- Native to: Uganda and Democratic Republic of the Congo
- Ethnicity: Bakonjo
- Native speakers: 610,000 in Uganda (2002 census)
- Language family: Niger–Congo? Atlantic–CongoVolta-CongoBenue–CongoBantoidSouthern BantoidBantuNortheast BantuGreat Lakes BantuRwenzoriKonjo; ; ; ; ; ; ; ; ; ;

Language codes
- ISO 639-3: koo
- Glottolog: konz1239
- Guthrie code: JD.41

= Konjo language (Bantu) =

Bantu language spoken in Central Africa

The lhukonzo (Konzo) language, variously rendered Lukonzo, Olukonzo, and konzo, is a Bantu language spoken by the Konzo people of Uganda and the Democratic Republic of the Congo.

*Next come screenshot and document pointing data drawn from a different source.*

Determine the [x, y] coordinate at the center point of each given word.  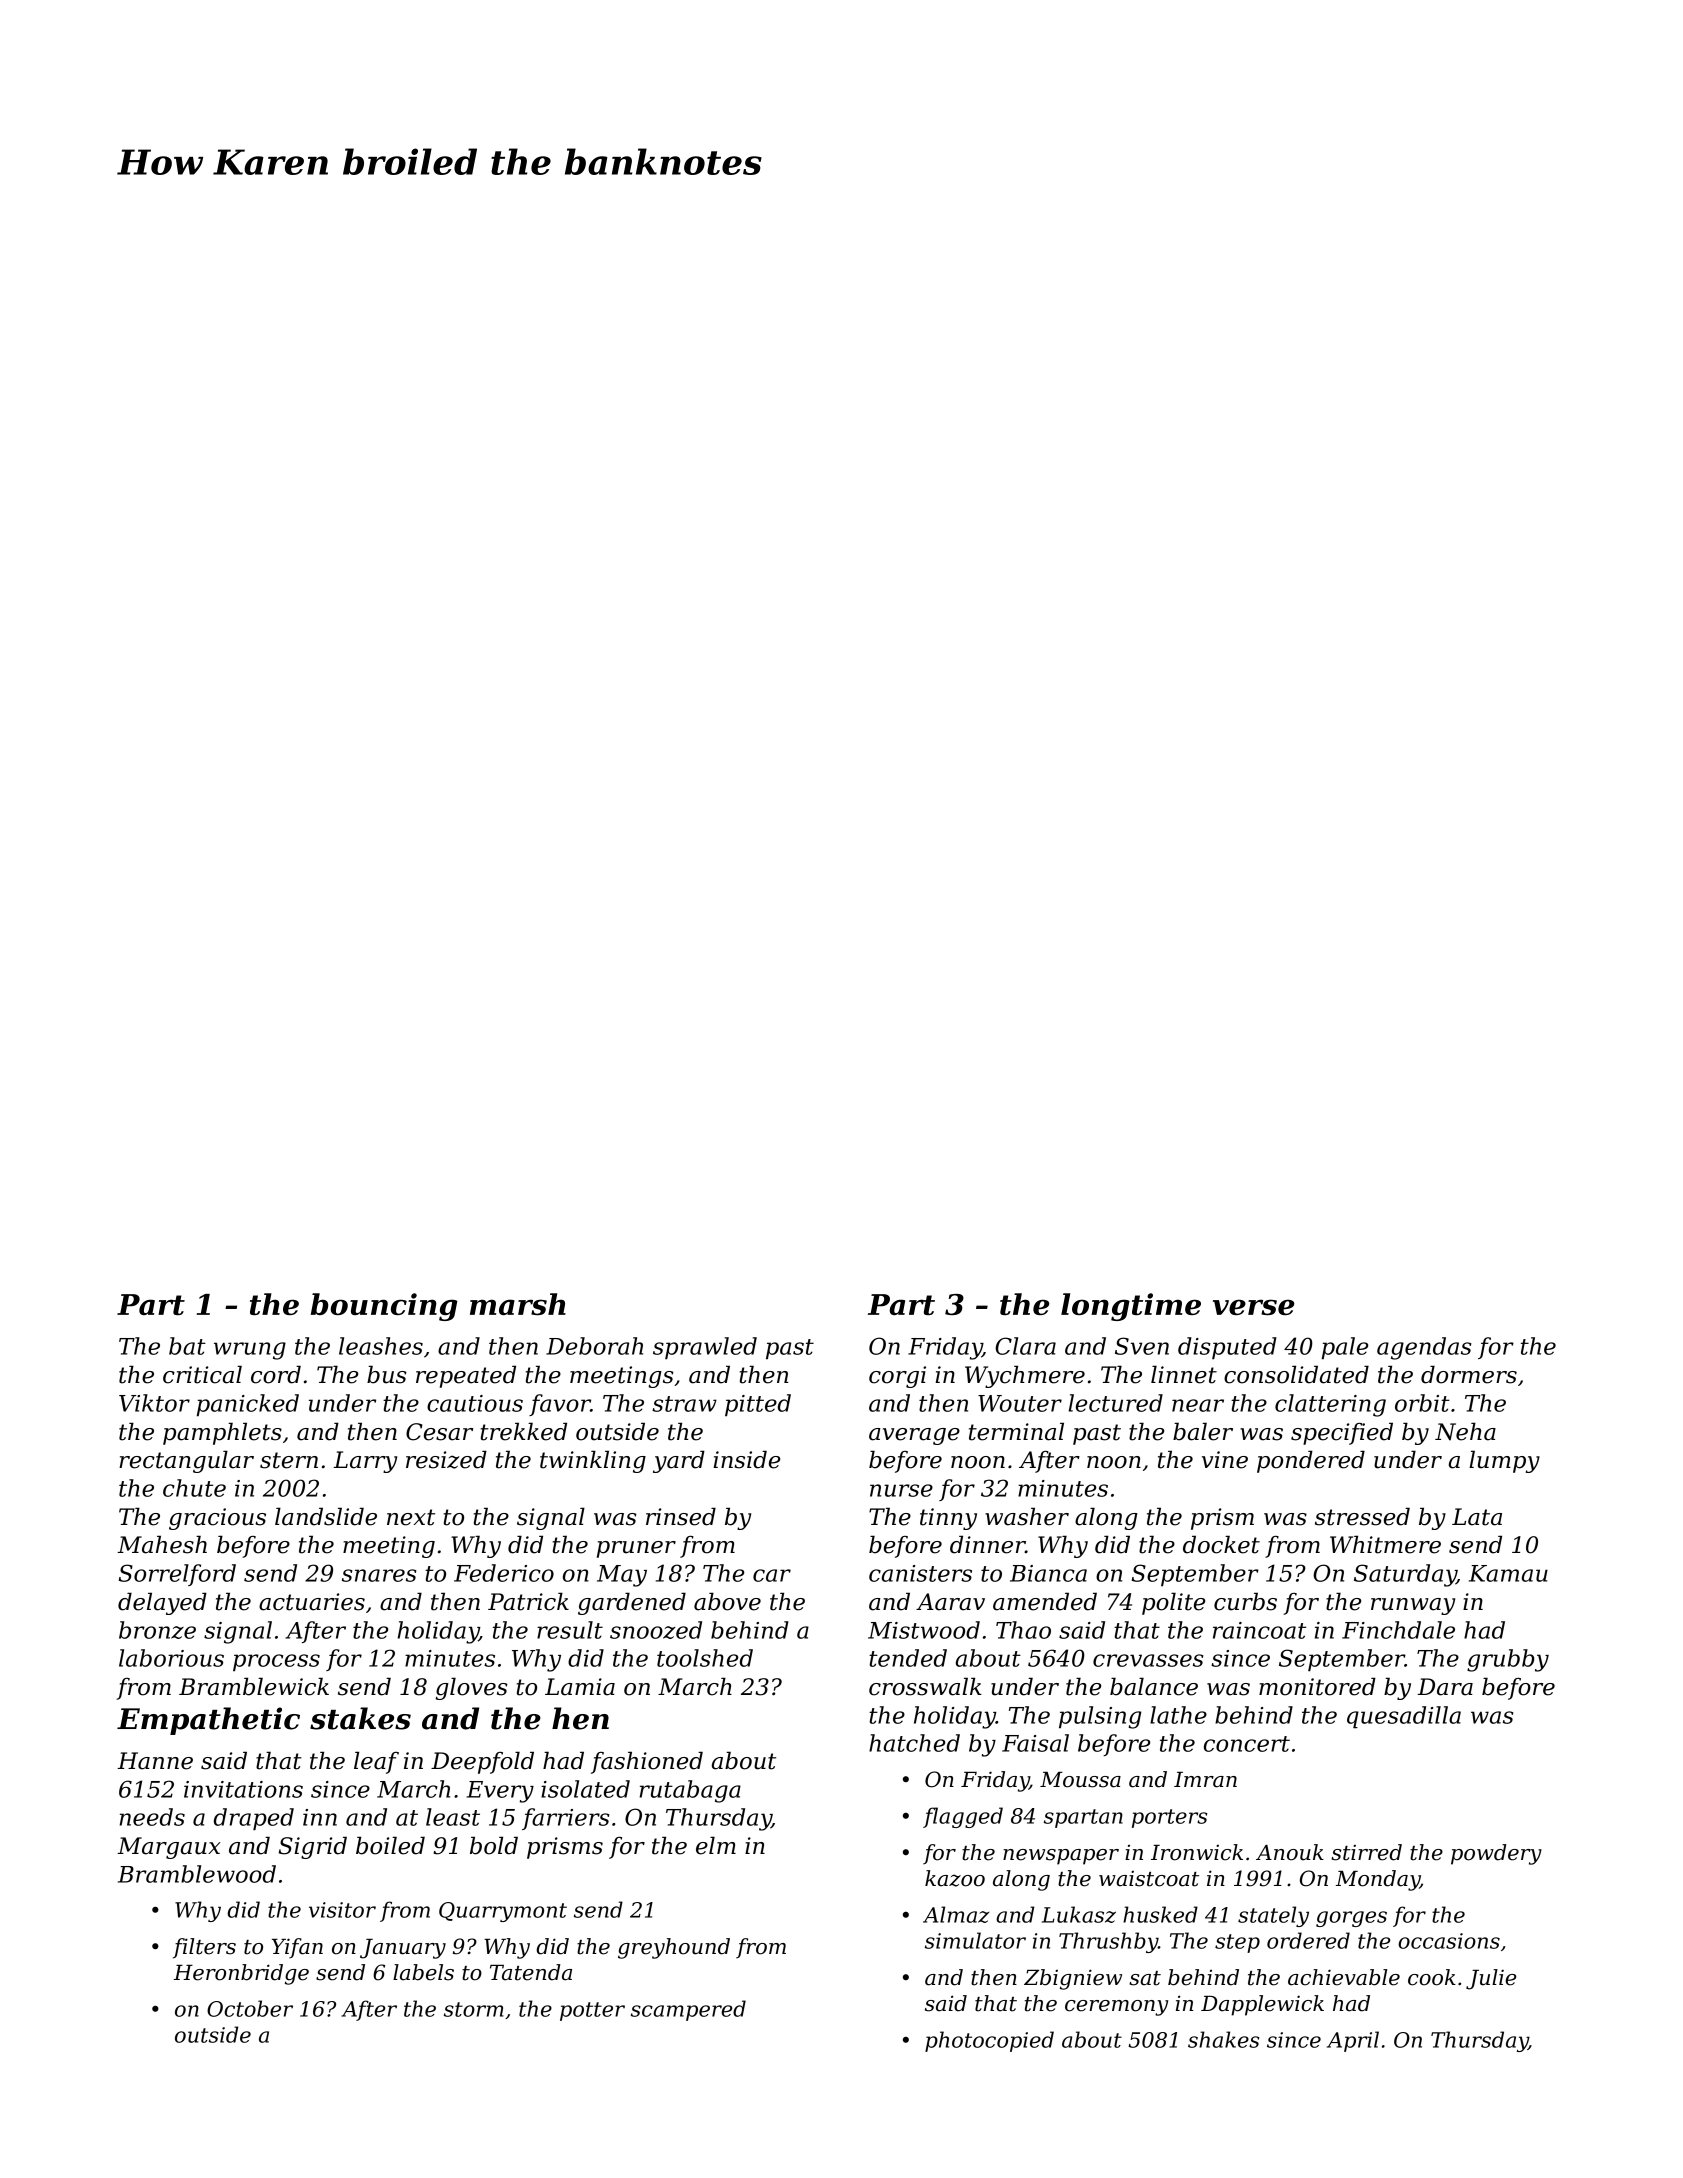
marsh [518, 1304]
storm [474, 2009]
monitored [1317, 1686]
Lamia [580, 1687]
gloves [471, 1688]
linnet [1184, 1374]
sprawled [705, 1348]
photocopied [989, 2041]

It has a 77% lexical similarity with Nande. There are many dialects, including Sanza (Ekisanza).

== Writing system==

Konzo alphabet
a: b; d; e; f; g; h; i; k; l; m; n; o; p; q; r; s; t; u; v; w; y; z

== Phonetics ==

=== Consonants ===

Konzo consonant phonemes
|  |  | Labial | Dental | Alveolar | Retroflex | Postalveolar/ Palatal | Velar | Glottal |
| Nasal |  | m |  | n |  | ɲ ⟨ny⟩ |  |  |
| Stop | prenasalized | ᵐb ⟨mb⟩ |  | ⁿd ⟨nd⟩ |  | ᶮɟ ⟨ngy⟩ | ᵑɡ ⟨ng⟩ |  |
| implosive/ voiced | ɓ ⟨bb⟩ |  | d |  | ɟ ⟨gy⟩ | g |  |
| voiceless | p |  | t | ʈ ⟨th⟩ | c ⟨ky⟩ | k |  |
| voiceless prenasalized |  | ⁿt ⟨nt⟩ |  |  |  |  |  |
| Affricate |  |  |  | t͡s ⟨ts⟩ |  |  |  |  |
| Fricative | prenasalized |  |  | ⁿz ⟨nz⟩ |  |  |  |  |
| voiced | v | β ⟨b⟩ | z |  |  | ɣ ⟨gh⟩ |  |
| voiceless | f |  | s |  |  |  | h ⟨h⟩ |
| Approximant |  |  |  | l | ɭ ⟨lh⟩ | j ⟨y⟩ | w |  |
| Rhotic |  |  |  | r |  |  |  |  |

=== Vowels ===
Konzo is characterized by distinguishing advanced and retracted tongue root.

==== Konzo's IPA vowel chart ====

|  | Front | Back |
|---|---|---|
| Close | i | u |
| Near-close | ɪ | ʊ |
| Mid | ɛ | ɤ o |
| Open | a |  |

== Basic vocabulary ==
List of basic phrases and words.
- Good morning – wabukire
- Good afternoon – wasibire
- Good night - ukeyesaye buholho
- Thank you (very much) – wasingya (kutsibu)
- How are you? – ghune wuthi?
- How are you? – muneyo?
- Fine – ngane ndeke
- Sir/man – mulhume
- Madam/woman – mukalhi
- Boy – omuthabana
- Girl – omumbesa
- Dear – mwanithu
- Friend – omukaghu
- King – mukama/mwami omusinga
- 2-10 – ibiri, isatu, ini, ithanu, mukagha, musanju, munani, mwenda, ikumi
- Car – engumbaghalhi
- Water – amaghetse
- Gift – kihembo
- House - enumba
- Goat - embene
- Dog - embwa

== Grammar ==

=== Verbs ===
The infinitive is indicated by the prefix eri- (before a consonant) or ery- (before a vowel). For example: ery'asa ("to come").